====== Source ======

The new school year is just around the corner, and for a lot of us, that means entering university. It may be daunting, but it is indeed exciting. Hence, to ease your mind a bit and to equip you with some life hacks as you enter college, we’ve gathered a list of study tips from some Chinoy upperclassmen who are always in their A game when it comes to academics. So to the incoming freshmen, take notes!

1) Know your goals

Christine Kaw is currently a third year BS Health Sciences student from Ateneo de Manila University. As a constant dean’s lister, her biggest study tip would be to know your goals. She said “be intentional with your time in uni. While it is an avenue for self-discovery, advocacy-finding, and life-long relationships, it primarily remains as an institution for learning. Goal-setting reduces the risk of being overwhelmed or stretched too thin as uni introduces various people and campaigns. Listing a set of goals and affirmations will help you determine your direction and priorities as you enter college. Although these objectives may change given you are a dynamic human being, having a note to review might help you recenter amidst the influences and challenges that will come.”

She added, “this habit of ideating has been instilled in me as I’ve lived with people who tended to feel burnt out or unfulfilled from being pulled into different directions. I’ve learned that it allows you to look ahead and lay out an ideal scheme able to balance acads, org work, socialization etc. More importantly, it helps prepare you to make hard decisions whether it be sacrificing sleep, saying no to exciting trips, or learning to be alone. While this tip is only as good as one’s discipline, I believe it is foundational in operating with the understanding that one’s time in college is meant to bolster his future. As such, it emphasizes that the success of extracurricular activities and social functions aren’t meant to feed-off one’s academic rigor.” 

2) Build Rapport

Christine also emphasized on the importance of building connections and relationships in college. She said “foster meaningful relationships with people who share and/or encourage your goals. You will meet a plethora of personalities in uni- most enticing, several destructive, and a few inspiring. These people are inclusive of fellow freshmen, upperclassmen, professors, and even university staff. Engaging in several pleasant encounters will help you find a stable and healthy support system. I believe that the positive and productive habits I’ve emulated and developed with my good friends have been pivotal in allowing me to enjoy the hustle and bustle of the Ateneo. Several of the key advice would be to introduce yourself as an attentive learner to your professor, and then to follow through with consultations/emails when necessary, explore the services and facilities offered in your university, and learn the names of the people who man them, identify your weaknesses, and learn to delegate tasks around them, be accountable for your shortcomings, and learn to accept CONSTRUCTIVE criticism. Consequential connections and personal growth do not come from interaction with one class alone. A dear friend once told me that there are few people who can be your friend for everything. It is important to know how to let people complement one another as no one person can be never-failing in any scenario.”

======

» Requirements:
1. Return everything in the article of study tips for incoming freshmen from "The new school" down to "freshmen, take notes!", word for word.
2. Supply the next portion of the article of study tips for incoming freshmen, beginning directly after its final sentence.

====== Records supplied ======

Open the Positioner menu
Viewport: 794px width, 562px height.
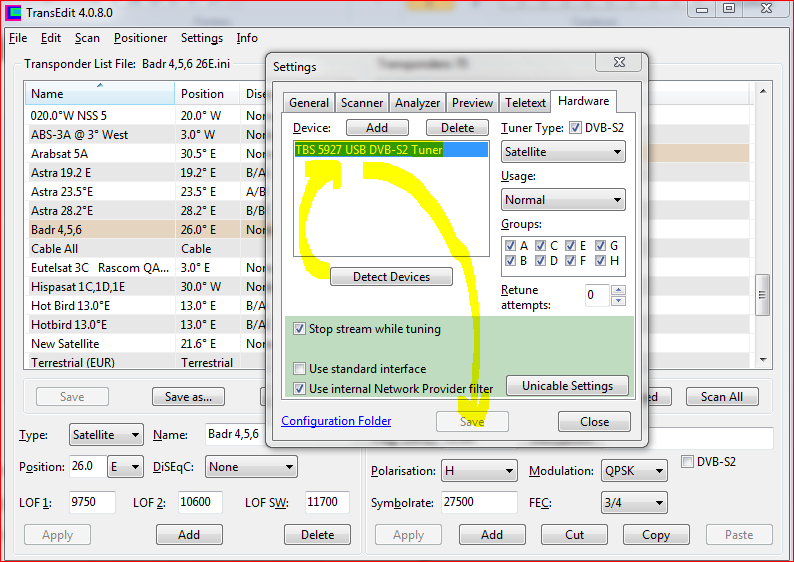(141, 39)
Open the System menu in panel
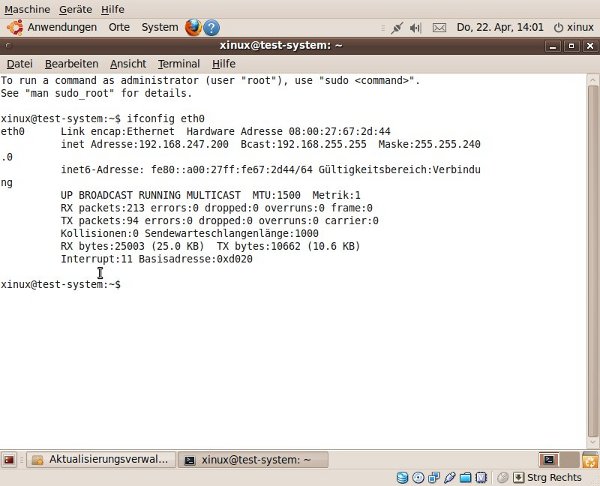 click(x=160, y=27)
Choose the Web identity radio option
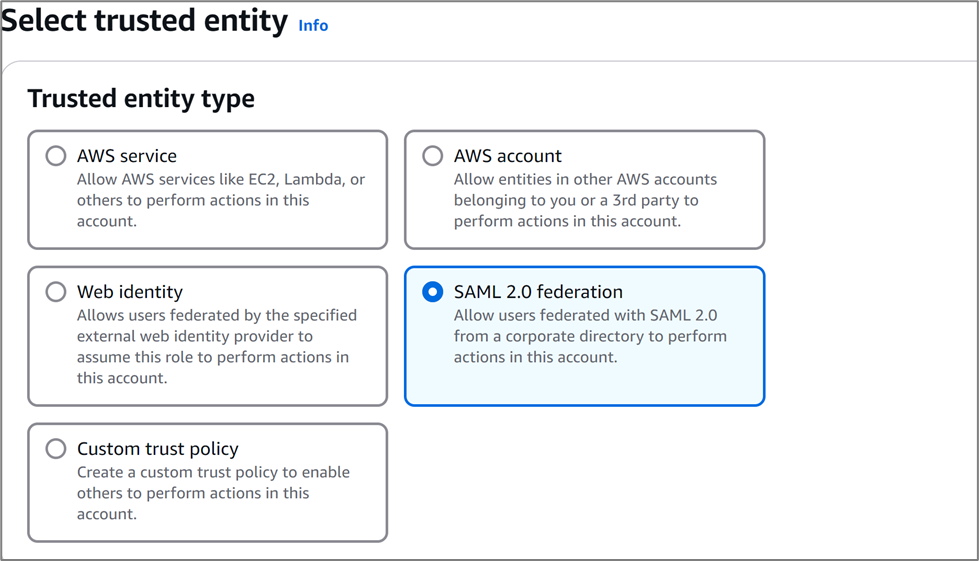979x561 pixels. [x=56, y=292]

======

» Expected answers:
1.
The new school year is just around the corner, and for a lot of us, that means entering university. It may be daunting, but it is indeed exciting. Hence, to ease your mind a bit and to equip you with some life hacks as you enter college, we’ve gathered a list of study tips from some Chinoy upperclassmen who are always in their A game when it comes to academics. So to the incoming freshmen, take notes!

2.
3) Choose your friends wisely

Building on what Christine said, Chloe Say, an AB Major in Psychology and BS in Legal Management student of De La Salle University, said that choosing the people you connect with greatly matters. She said “find people who support you and believe in you, as you do to them. Find people that share the same goals, and aspirations as you do. It’s easier to work on homework and projects when you have your friends with you, and when you can see eye to eye on the expectations for the outputs. College is a big place and you’re bound to meet a lot of new people, it’s a normal occurrence to get grouped with people and not get along with their work habits. Just like study habits, people have different work habits. However, it’s important to know the difference between people who work differently from you and those that don’t help at all. Learn to say no to these people, and learn to “drop” them when they’re not doing their share.”

Chloe also shared her experience as she narrated, “I tend to be groupmates with my friends because we provide each other with both academic and social support; we study together, provide emotional support for personal and academic struggles, share our different org life, and converse about everything else in between. We have a clear understanding of how we work on projects, expectations, and goals on it. When we have papers to be done, we even divide the tasks anymore because we’re so used to working together that we know which part goes to who.”

4) Take a break and have me-time 

Source: Gyfcat

Chloe’s next tip is to learn the importance of rest. She said, “whenever I feel overwhelmed by the amount of work I have to do, I let myself rest. I binge on Netflix, eat out, go to the mall, just something that takes your mind’s focus off of academics.”

5) Try to get perfect attendance

Source: Giphy

Chloe also shared how you can get some perks if you always go to class. She said “some profs give additional .5 to your final grades if you do. Whilst others use your attendance for your grades in recitation, etc.”

6) Read the syllabus

Source: Tenor

In high school, reading the syllabus may not be a thing. However, in college, Chloe emphasizes on how vital the syllabus is. “Understand the expectations from your professors, look at the timeline and pacing of the course. Additionally know the equivalent of your percent grade to the 4.0 scale, it could mean the difference between a 4.0 and a 3.5.” She then shared, “I had a class during my second year, and during the grade consultation day when I got my grade of 92, wherein my prof gave me a 3.0 for its 4.0 equivalence. Until I remembered that before, I’ve seen in our syllabus that 92 was a 3.5 for his class. Got not only my grade but also some of my classmates’ grades bumped up.”

7) Don’t merely memorize

Si tak is popularly practiced in high school, especially in Chinese classes. However, we should change that if we really want to learn. Mihaila del Pilar, a third year architecture student of the University of the Philippines, shared this sentiment as she said “memorizing information and taking in technical terms as they are simply does not make the cut as it only allows you to remember them for a time being. If your goal is to get the identification part right and pass the test, then memorizing without understanding might work. But for the long road ahead, we must aim higher beyond grades and numbers.”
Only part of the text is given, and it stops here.